WRITTEN INSTRUCTION
Copy the rows word for word, from the start of the rows through the line containing "coord(971,673)".

[Click-target data]
-- -- --

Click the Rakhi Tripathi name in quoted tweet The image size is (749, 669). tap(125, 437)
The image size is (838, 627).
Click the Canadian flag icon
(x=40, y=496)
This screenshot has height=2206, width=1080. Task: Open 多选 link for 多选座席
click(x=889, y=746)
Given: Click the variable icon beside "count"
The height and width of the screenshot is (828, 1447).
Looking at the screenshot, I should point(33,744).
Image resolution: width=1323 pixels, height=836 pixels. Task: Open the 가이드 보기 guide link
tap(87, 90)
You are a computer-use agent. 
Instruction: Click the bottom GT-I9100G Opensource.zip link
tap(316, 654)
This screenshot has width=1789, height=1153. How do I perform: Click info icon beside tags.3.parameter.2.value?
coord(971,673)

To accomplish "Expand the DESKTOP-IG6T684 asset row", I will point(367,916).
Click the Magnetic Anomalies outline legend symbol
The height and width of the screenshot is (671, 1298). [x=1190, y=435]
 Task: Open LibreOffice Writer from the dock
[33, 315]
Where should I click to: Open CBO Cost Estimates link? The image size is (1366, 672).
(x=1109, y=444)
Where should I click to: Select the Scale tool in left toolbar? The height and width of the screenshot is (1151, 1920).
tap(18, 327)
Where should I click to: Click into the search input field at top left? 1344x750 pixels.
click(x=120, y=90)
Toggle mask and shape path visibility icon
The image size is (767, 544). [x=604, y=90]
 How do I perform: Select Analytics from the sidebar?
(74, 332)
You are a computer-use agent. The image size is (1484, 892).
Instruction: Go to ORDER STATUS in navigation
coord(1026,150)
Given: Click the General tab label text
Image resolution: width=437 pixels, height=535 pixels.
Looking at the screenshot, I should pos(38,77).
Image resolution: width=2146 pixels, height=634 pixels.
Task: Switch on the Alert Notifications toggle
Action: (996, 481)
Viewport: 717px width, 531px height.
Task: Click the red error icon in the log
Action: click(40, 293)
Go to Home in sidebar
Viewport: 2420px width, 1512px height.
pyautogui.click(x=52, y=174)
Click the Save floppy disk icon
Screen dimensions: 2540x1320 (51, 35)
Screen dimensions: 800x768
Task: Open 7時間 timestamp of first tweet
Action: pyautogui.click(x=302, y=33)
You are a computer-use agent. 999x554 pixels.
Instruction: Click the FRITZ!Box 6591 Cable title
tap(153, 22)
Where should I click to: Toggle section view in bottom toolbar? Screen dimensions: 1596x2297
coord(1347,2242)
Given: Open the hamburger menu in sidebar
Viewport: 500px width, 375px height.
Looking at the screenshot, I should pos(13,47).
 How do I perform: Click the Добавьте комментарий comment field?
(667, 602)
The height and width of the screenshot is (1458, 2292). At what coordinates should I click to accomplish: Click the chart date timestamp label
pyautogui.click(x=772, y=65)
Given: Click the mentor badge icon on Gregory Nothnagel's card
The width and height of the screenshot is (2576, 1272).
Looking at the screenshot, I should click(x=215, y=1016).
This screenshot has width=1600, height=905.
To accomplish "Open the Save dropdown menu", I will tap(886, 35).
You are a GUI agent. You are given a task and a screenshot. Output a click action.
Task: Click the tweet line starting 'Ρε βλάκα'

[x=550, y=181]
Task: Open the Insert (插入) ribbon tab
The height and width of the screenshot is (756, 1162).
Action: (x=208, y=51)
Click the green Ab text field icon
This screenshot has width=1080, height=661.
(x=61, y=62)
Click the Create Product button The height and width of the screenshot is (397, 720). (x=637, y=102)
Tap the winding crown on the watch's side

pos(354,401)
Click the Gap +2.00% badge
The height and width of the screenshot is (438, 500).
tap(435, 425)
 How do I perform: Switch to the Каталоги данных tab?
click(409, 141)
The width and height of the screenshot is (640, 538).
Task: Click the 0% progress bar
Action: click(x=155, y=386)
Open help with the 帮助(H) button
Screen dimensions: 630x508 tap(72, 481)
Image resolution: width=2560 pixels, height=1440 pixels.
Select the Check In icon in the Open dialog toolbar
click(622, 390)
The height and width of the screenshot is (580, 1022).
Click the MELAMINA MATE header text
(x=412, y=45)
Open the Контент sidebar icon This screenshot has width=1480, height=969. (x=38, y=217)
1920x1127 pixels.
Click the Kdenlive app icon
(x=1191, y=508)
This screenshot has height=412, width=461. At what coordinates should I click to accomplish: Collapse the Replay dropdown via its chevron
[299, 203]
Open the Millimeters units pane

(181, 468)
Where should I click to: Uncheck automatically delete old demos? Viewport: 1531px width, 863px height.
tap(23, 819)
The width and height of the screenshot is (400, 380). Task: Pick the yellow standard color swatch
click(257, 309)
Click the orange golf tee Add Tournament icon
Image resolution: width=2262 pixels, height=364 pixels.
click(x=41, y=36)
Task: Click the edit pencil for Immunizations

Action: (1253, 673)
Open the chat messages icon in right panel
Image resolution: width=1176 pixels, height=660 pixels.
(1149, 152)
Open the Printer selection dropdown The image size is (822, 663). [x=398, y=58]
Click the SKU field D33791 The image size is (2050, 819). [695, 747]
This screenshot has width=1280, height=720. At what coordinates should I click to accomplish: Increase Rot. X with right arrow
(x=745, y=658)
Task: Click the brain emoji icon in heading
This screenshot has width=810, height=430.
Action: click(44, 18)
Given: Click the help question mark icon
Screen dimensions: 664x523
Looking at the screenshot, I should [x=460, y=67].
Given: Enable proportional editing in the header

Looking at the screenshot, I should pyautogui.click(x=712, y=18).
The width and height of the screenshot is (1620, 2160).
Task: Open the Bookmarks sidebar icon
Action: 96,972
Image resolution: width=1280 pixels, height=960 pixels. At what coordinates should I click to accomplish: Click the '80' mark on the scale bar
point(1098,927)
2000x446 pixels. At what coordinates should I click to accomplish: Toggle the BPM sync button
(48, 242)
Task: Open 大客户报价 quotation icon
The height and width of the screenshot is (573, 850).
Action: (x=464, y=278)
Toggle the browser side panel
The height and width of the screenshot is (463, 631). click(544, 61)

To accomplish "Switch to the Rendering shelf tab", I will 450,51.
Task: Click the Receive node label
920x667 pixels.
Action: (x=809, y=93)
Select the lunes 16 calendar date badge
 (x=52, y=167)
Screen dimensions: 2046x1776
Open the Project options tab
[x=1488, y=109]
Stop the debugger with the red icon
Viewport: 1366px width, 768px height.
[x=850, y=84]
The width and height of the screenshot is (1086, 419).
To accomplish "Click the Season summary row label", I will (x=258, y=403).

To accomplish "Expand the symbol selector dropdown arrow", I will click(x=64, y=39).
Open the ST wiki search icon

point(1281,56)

-- -- --

EXERCISE ANSWER
Click the Rakhi Tripathi name in quoted tweet The image size is (749, 669). tap(125, 437)
The image size is (838, 627).
Click the Canadian flag icon
(x=40, y=496)
This screenshot has height=2206, width=1080. Task: Open 多选 link for 多选座席
click(x=889, y=746)
Given: Click the variable icon beside "count"
The height and width of the screenshot is (828, 1447).
Looking at the screenshot, I should point(33,744).
Image resolution: width=1323 pixels, height=836 pixels. Task: Open the 가이드 보기 guide link
tap(87, 90)
You are a computer-use agent. 
Instruction: Click the bottom GT-I9100G Opensource.zip link
tap(316, 654)
This screenshot has width=1789, height=1153. How do I perform: Click info icon beside tags.3.parameter.2.value?
coord(971,673)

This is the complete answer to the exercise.